- **Exercise aim**
Below are the records; copy exactly the stretch from the line containing "The image size" through the line containing "Task: Select API安全 in the sidebar", both ends included, and nothing else.

- **Data supplied**

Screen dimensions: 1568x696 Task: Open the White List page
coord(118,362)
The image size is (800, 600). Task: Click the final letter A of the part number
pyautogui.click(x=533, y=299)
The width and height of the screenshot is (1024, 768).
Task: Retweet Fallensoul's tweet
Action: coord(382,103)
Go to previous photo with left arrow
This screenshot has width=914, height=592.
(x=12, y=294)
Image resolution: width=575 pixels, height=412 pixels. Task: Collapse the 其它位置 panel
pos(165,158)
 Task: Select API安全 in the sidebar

...

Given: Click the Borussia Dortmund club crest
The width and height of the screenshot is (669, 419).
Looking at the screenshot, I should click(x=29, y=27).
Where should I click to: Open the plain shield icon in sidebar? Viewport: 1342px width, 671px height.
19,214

- **The completed task**
The image size is (800, 600). Task: Click the final letter A of the part number
pyautogui.click(x=533, y=299)
The width and height of the screenshot is (1024, 768).
Task: Retweet Fallensoul's tweet
Action: coord(382,103)
Go to previous photo with left arrow
This screenshot has width=914, height=592.
(x=12, y=294)
Image resolution: width=575 pixels, height=412 pixels. Task: Collapse the 其它位置 panel
pos(165,158)
 Task: Select API安全 in the sidebar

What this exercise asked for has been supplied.